Russian Rocket Designer Boris Yevseyevich Chertok Dies at Age 99
Russian rocket designer Boris Yevseyevich Chertok, one of the founding fathers of the Russian space program, passed away on Dec. 14 at the age of 99.
"We share the loss of Boris Chertok with our Russian colleagues," said Bill Gerstenmaier, NASA associate administrator for Human Exploration and Operations. "He was he a spaceflight pioneer and an inspiration to everyone associated with spaceflight. I remember him coming into the control center in Moscow in the middle of the night at the age of 97. He was an inspiration to every flight controller in Moscow. I also remember fondly sitting in Korolev's apartment in Moscow, now a museum, and having Boris describe meetings with Korolev, the general designer, at his kitchen table. The passion in Boris' eyes and voice gave me a unique insight into the Russian team and operations. Boris's speech this year at the 50th anniversary of Gagarin's flight was amazing and awe inspiring. His books and memoirs are a true treasure. He was a friend of NASA and he will be missed. His spirit will live on in the hearts of the Russian and American human spaceflight team."

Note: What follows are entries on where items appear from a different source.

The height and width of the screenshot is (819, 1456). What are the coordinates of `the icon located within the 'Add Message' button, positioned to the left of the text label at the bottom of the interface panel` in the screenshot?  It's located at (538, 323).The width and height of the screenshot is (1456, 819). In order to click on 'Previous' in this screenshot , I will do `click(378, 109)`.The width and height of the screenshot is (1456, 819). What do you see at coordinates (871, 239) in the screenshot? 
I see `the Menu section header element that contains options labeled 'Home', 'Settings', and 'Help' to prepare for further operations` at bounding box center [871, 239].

Born in 1912 in Poland, Academician Chertok began his career as an electrician in Moscow before joining the aircraft design bureau of Viktor Bolkhovitinov. In 1946, he joined the newly established NII-88 institute as head of the control systems department and worked hand-in-hand with famed Chief Designer Sergey Korolev. Chertok became one of Korolev's closest aides in developing control systems for ballistic missiles and spacecraft, eventually becoming deputy chief designer of the famous OKB-1, the design organization that spun off from NII-88 in 1956 and was responsible for a remarkable string of space firsts of the early Soviet space program. Chertok participated in every major project at OKB-1, now the S.P. Korolev Rocket and Space Corporation Energia, until his retirement from active work in 1991. Among his many contributions to the Russian space industry, he was closely involved in the launch of the world's first satellite, Sputnik, on October 4, 1957 and the first human spaceflight by Yuri Gagarin on April 12, 1961.
Following his retirement, Chertok served as a senior consultant at RSC-Energia and published a series of memoirs, "Rockets and People," chronicling the history of the Russian space program. NASA has been completing an English translation of “Rockets and People.” The fourth and final volume of the series is expected to be published in early 2012.